COM Announces Class Size Expansion For 2024

Move Comes As Primary Care Need Ramps Up In California

December 22, 2022
A student-doctor practices OMT on another student while a professor demonstrates with an anatomical model.
Dr. Victor Nuno demonstrates OMT using a model as student-doctors practice on one another.

One of Touro University California’s central charges is to meet the growing demand for healthcare providers – particularly in the realm of primary care.

The university announced, this week, a major step forward in that mission with the expansion of the class incoming in Fall of 2024 into the College of Osteopathic Medicine (COM) by 50 students. This expansion is a significant achievement for TUC as a whole, but should also benefit communities in and around Solano County, as well.

“This class size expansion is critical to state of California,” said TUC Provost and CEO Dr. Sarah Sweitzer. “For the last decade, we have been anticipating a Primary Care Shortage and COVID has accelerated the timeline.”
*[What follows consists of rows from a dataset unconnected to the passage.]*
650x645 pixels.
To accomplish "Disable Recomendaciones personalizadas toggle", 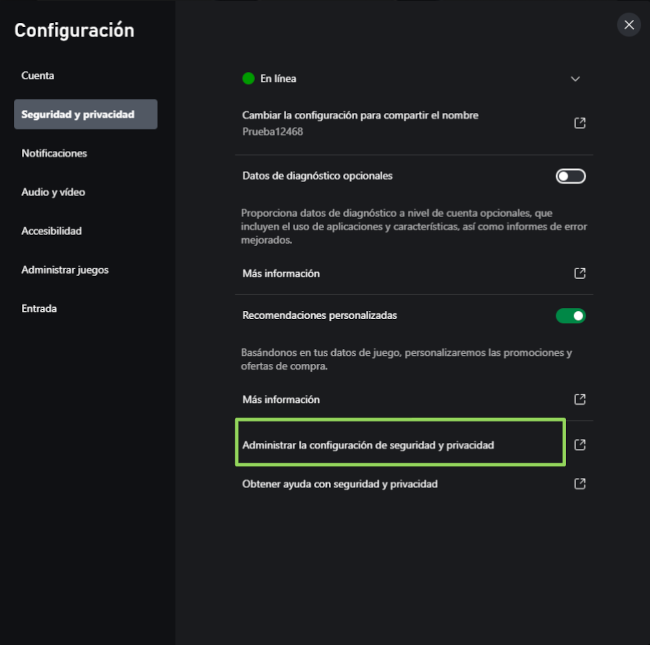I will click(570, 316).
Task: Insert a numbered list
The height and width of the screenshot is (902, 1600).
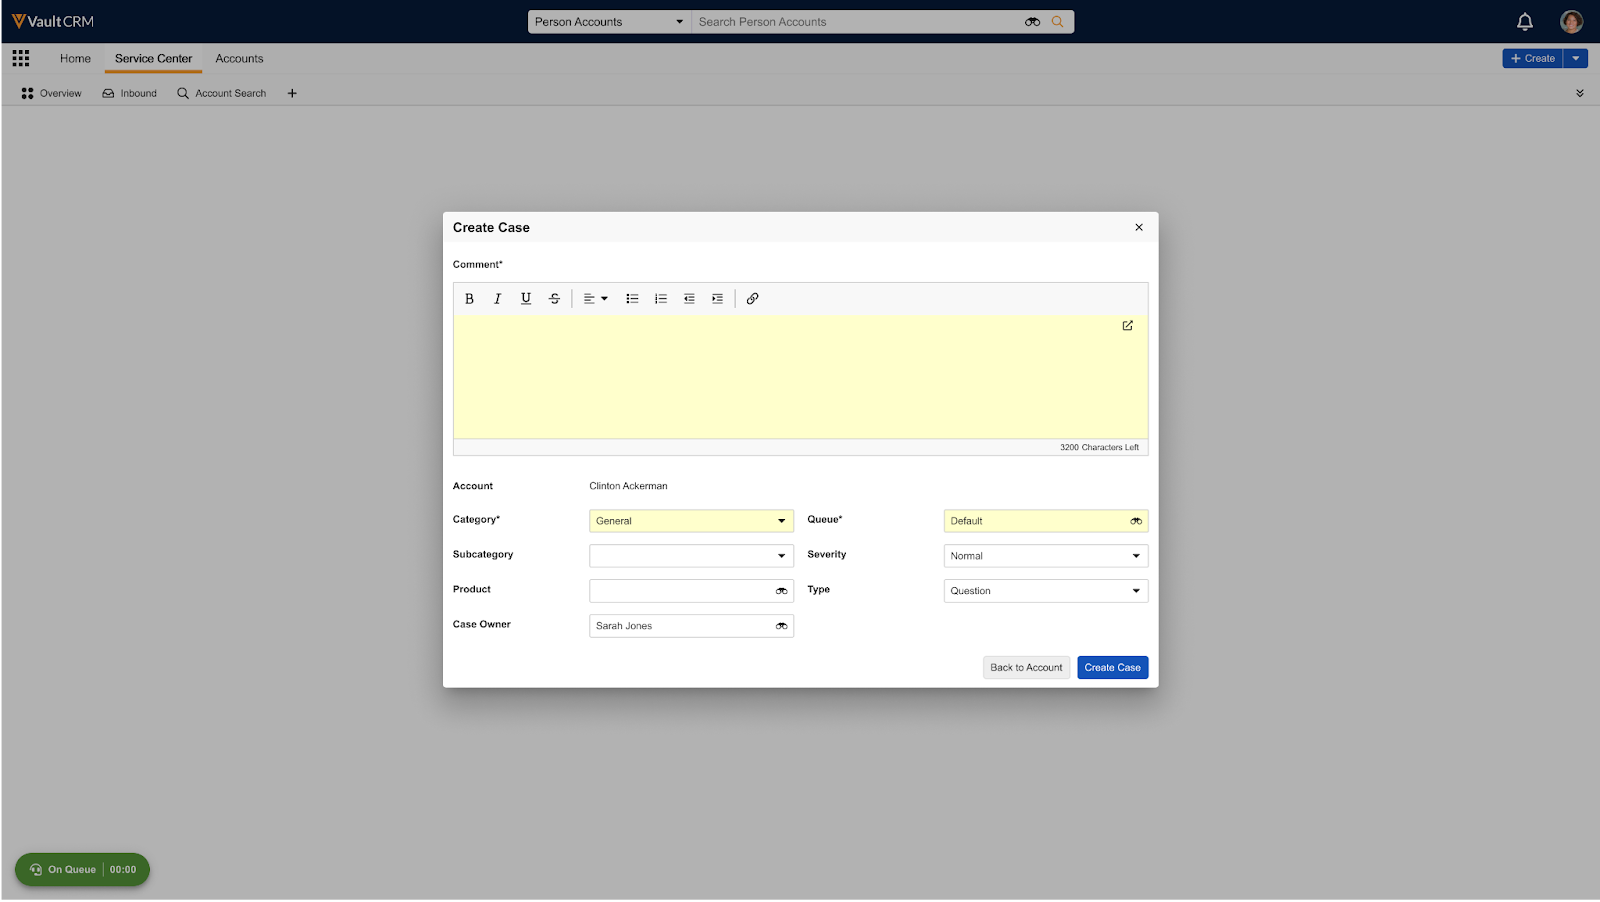Action: (x=661, y=299)
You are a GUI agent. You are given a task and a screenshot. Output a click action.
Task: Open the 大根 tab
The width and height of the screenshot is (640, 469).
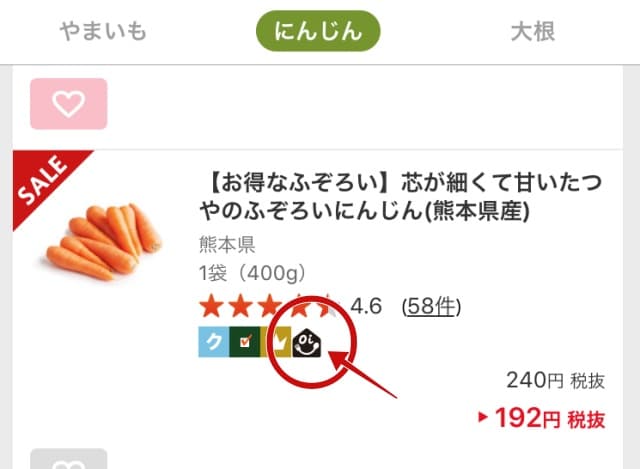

Rural and underserved neighborhoods tend to be hardest hit by these provider shortages, Dr. Sweitzer said, and those communities are sought-after areas of practice for a large percentage of TUC graduates.

“This class size expansion is our Touro mission in action to address health inequity,” Dr. Sweitzer said.

Part of what makes this expansion possible is the renovation of Truett Hall, a previously vacant building on the Touro campus. Renovation of Truett Hall was facilitated by a $1,000,000 grant that Congressman Mike Thompson helped secure. The 33,000 square foot building will be the new home for the Osteopathic Manipulative Medicine, Doctoring, and Ultrasound labs, as well as newly developed Team-Based Learning classroom spaces.

This new chapter for Touro, which began with Osteopathic Medicine as its first degree program, comes as the university celebrates its 25th anniversary.

“It is very fitting that at the end of our 25th year as a college, we have been granted this opportunity to grow and further develop,” said Dr. Tami Hendriksz, dean of the College of Osteopathic Medicine.

The announcement of the expansion was also a very gratifying moment professionally for the staff, faculty, and students within COM.

“A larger class size is a sign of our maturity and recognition of our accomplishments,” Dr. Hendriksz said. “It brings more opportunities for all of us, and I couldn’t think of a better COMmunity to celebrate and grow with.”